Explaining The Drilling Outlook
We discussed our initial thoughts about Patterson-UTI Energy’s (PTEN) Q1 2024 performance in our short article a few days ago. This article will dive deeper into the industry and its current outlook. PTEN’s management expects “high oil prices” in the US shale market to lead to a modest demand uptick. Although natural gas prices declined recently and activity reductions continued in Q2, in the Northeast, it should remain steady from Q2 through the rest of the year. Increased LNG exports and growing demand for power in the US will extend the use of natural gas in the coming months.
Despite the activity recovery, PTEN’s management sees a moderate rig count softness in the coming days as a result of low natural gas prices and customer consolidation in the energy sector. This should increase the demand for Tier 1 drilling assets where the company believes it can outperform the market. Plus, it will continue to high-grade the rigs. It expects to average 114 active rigs in Q2 compared to 121 active rigs in Q1. Nearly 80% of its active rigs are Tier 1, while the rest 20% are Tier 2. It plans to reduce the amount of horsepower overall because its requirements for Tier 2 will fade.
Frac Drivers
Following the NEX integration, as we discussed in our previous article, PTEN is on course to achieve additional synergies compared to the pre-merger anticipation. As the merger creates value, it expects to achieve its $200 million annualized synergy target faster than initially expected. The company’s transition to natural gas-powered frac equipment will lead to many merger synergies. In April, it deployed Emerald electric frac equipment, which it integrated with its power solutions in West Texas. These equipment typically average over 21 hours per day. It plans to grow its electric frac horsepower to 140,000 HHP by 2H 2024. Nearly 80% of its fleets will be able to be powered by natural gas. As it introduces efrac and natural gas-powered drac spreads, it expects its nameplate horsepower to continue to decline as it retires the legacy diesel-powered frac spreads. So, in Q2, the company expects revenues and adjusted gross profits to fall by 9% and 14%, respectively, compared to Q1.
PTEN’s cementing business underperformed early in 2024, but it should be relatively steady for the rest of the year, with the possibility of a recovery in Q3. So, Q2 will market a “low point” for frac activity in the year, followed by low customer utilization. On the other hand, the company’s Drilling Products segment appears to be brightening despite a flattish US onshore market, which should benefit Alterra’s international business. Strong performance in the Middle East and the company’s foray into the North Sea will drive this segment’s performance. So, in Q2, the company expects the financial performance to remain unchanged. In the international market, the company should perform well, which should offset the typical seasonality in Canada.
Capex And Leverage
PTEN’s cash flow from operations increased by 56% in Q1 2024 compared to a year ago. Its capex increased by 93% during the quarter, which led to a meagre 19% rise in free cash flow from a year ago.

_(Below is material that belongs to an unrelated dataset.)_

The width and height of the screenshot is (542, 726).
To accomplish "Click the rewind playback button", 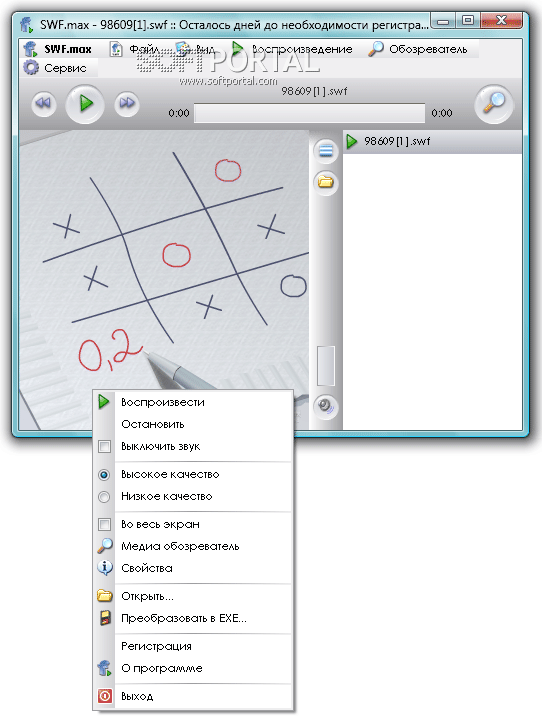I will point(44,103).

Share repurchases and dividends returned $130 million to shareholders in Q1, and the company plans to return $400 million annually. The company plans to accelerate its share repurchase program because it perceives a dislocation between its share price and its view on intrinsic value. PTEN’s liquidity was $718 million as of March 31, 2024 (excluding working capital). Its debt-to-equity (0.26x) is much lower than that of its competitors (NBR, HP, and LBRT).
Relative Valuation
PTEN is currently trading at an EV/EBITDA multiple of 4.1x. Based on sell-side analysts’ EBITDA estimates, the forward EV/EBITDA multiple is 3.8x. The current multiple is lower than its past five-year average EV/EBITDA multiple of 8.6x.

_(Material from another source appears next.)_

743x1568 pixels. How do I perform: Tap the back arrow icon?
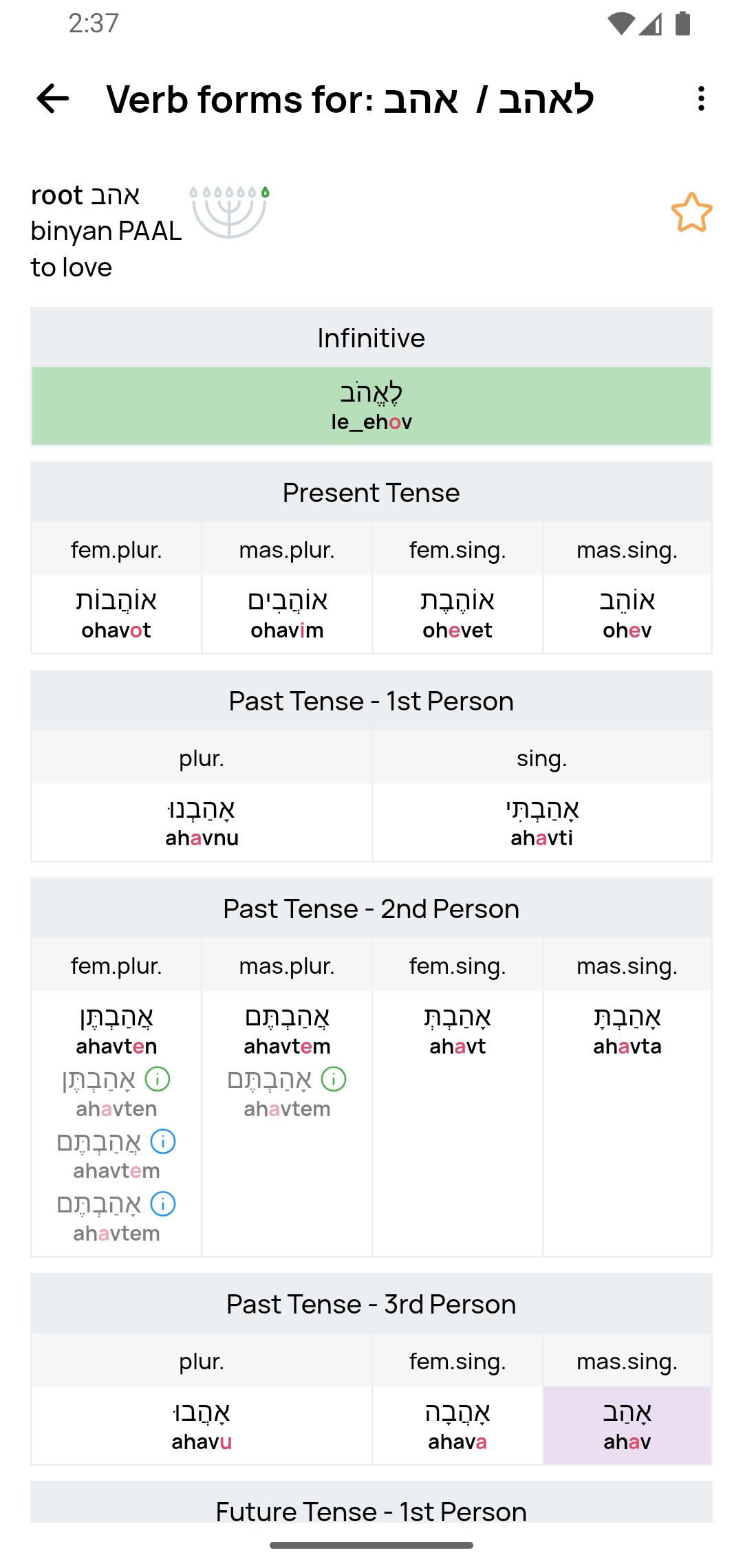53,99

PTEN’s forward EV/EBITDA multiple contraction versus the current EV/EBITDA is in contrast to its peers because the company’s EBITDA is expected to rise sharply, whereas EBITDA for its peers is expected to remain unchanged in the next year. This typically results in a higher EV/EBITDA multiple. The stock’s EV/EBITDA multiple is slightly lower than its peers’ (NBR, HP, and LBRT) average. So, the stock is undervalued versus its peers.
Final Commentary
PTEN continues to focus on drilling rig upgrades. A majority of its rigs are Tier 1, and the share of Tier 1 rigs will increase. On the completions side, it deployed Emerald electric frac equipment in April and plans to grow its electric frac horsepower to 140,000 HHP by 2H 2024. Nearly 80% of its frac spreads will be able to be powered by natural gas. The company’s bottom line will also aided by accelerated synergy realization from the NEX merger.

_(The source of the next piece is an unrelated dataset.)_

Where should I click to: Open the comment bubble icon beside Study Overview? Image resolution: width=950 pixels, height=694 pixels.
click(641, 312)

However, its overall fracking and drilling capacity can decline in Q2 as natural gas prices act as a disincentive to increase production. On the other hand, the company’s medium-term outlook remains relatively bullish as natural gas demand is set to rebound. However, its cash flows and negative shareholder equity were a concern in Q1. The stock is relatively undervalued versus its peers.